I lost my son and had a similar experience with my blood family.
When the people you need are emotionally unavailable that feels like another bereavement
The way I coped was leaning on the people that did care about me and helped me through
I wish I could tell you that it gets easier but it doesn’t.
You create a new normal and a different life continuing to move forward but with new priorities…be with the people who want to be with you just because they call themselves family doesn’t mean you owe them anything do not doubt this…
For your own peace of mind walk away from the toxic relationships when you needed them they were a no show…at the worst time of your life they showed their true colours.
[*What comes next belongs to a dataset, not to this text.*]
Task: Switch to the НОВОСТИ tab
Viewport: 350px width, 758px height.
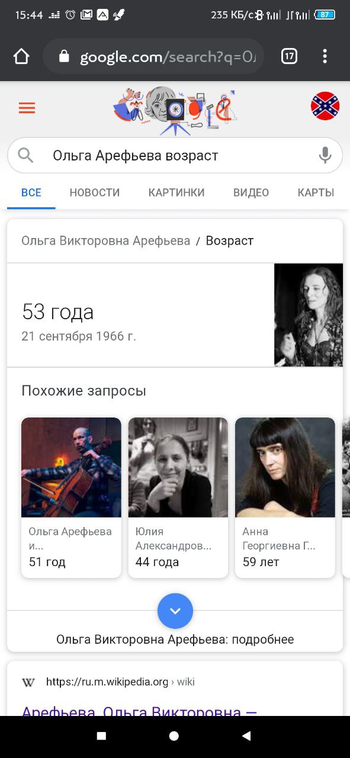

Take care of you your physical mental and emotional health
Hang in there ..your son would want you to be living your life.
Hope this helps
Lisa Kauls, Teacher, Fresno, CA, USA says
I lost my only child, my 17 year old son on June 24, 2018 to gun violence. He was minding his own business when a car came up to him and a friend and tried to tob them my son ran and the guy shot him in the back of the head. That is one of many traumatic experiences. The second is when i received the phone call from the sheriff informing me that my son was “grazed” by a bullet HE LIED. Then when I got to the hospital ( the sheriff told to go) they said they had no one by that name and made me wait in the hospital parking lot for 5 hours until they would let me see my son. By then he was in ICU. Then I had to endure the pain of removing him from life support 4 days later. From the time I got to hospital room to the time we left the hospital 4 days later I can’t remember much. When I try to ask questions my family gets upset. Here comes the next part of trans. My father leaves the day before my sons funeral says he has a previous commitment. My sister while here made it a vacation for her and her family by visiting friends and going out with them instead of spending the time with me. My mom just really doesn’t want me around when I try to ask questions about time we were at the hospital she gets an attitude with me , not to mention the of the incident she wanted me to pull over and let her out of the car she was worried about herself she said there’s nothing wrong with my son she didn’t want to waste time in the er she said there’s always such a long wait. Any way that’s just some of the trama. I’m at the point where I just can’t take the pain of missing my son and wanting him back. I feel there really is nothing for me here. My family clearly doesn’t care my other sister said she would come and be here with me but chose to go on vacation instead. This whole first year not one family member had been here for me. Not to mention I have to relive this horrible event over and over while going through the justic system and the court process which the victims have no rights well any that matter. I can’t stay focused I’m definitely not the person I used to be . How can you help me?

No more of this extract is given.